STATED GOAL: Reproduce the listing below line for line, without the pictures.

───── DATA SUPPLIED ─────

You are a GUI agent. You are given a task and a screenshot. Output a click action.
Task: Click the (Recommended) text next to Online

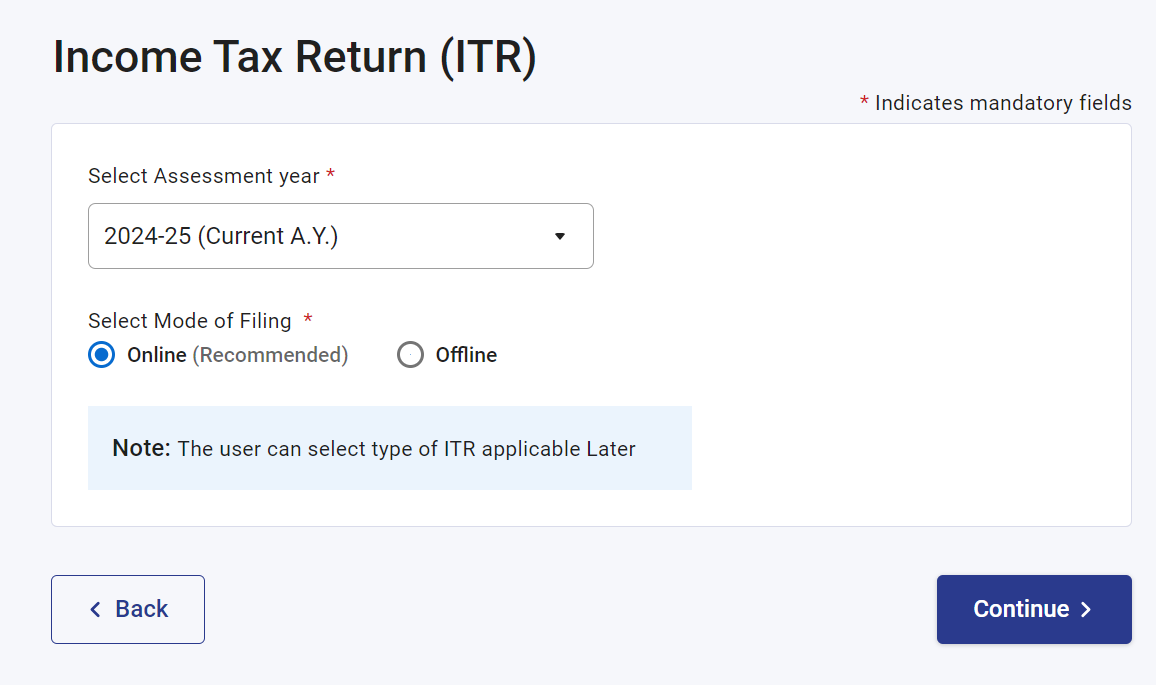270,355
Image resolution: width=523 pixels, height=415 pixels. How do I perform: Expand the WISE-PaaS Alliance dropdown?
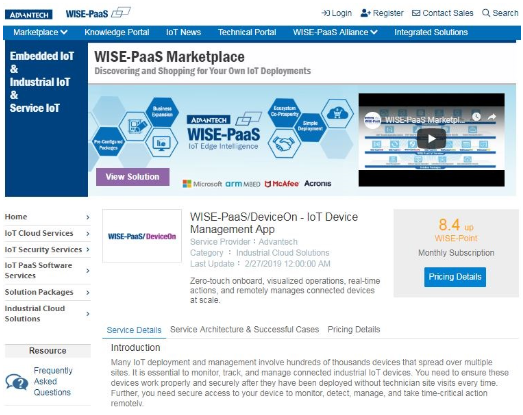click(335, 32)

─────

THE SOLUTION:
You are a GUI agent. You are given a task and a screenshot. Output a click action.
Task: Click the (Recommended) text next to Online

270,355
Image resolution: width=523 pixels, height=415 pixels. How do I perform: Expand the WISE-PaaS Alliance dropdown?
click(335, 32)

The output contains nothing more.